- Task to complete -
For this exercise, the reply is the listing below, reproduced exactly.

==== Exercise inputs ====

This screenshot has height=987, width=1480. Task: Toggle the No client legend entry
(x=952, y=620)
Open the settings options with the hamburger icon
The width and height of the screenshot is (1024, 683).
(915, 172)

====

- Expected output -
This screenshot has height=987, width=1480. Task: Toggle the No client legend entry
(x=952, y=620)
Open the settings options with the hamburger icon
The width and height of the screenshot is (1024, 683).
(915, 172)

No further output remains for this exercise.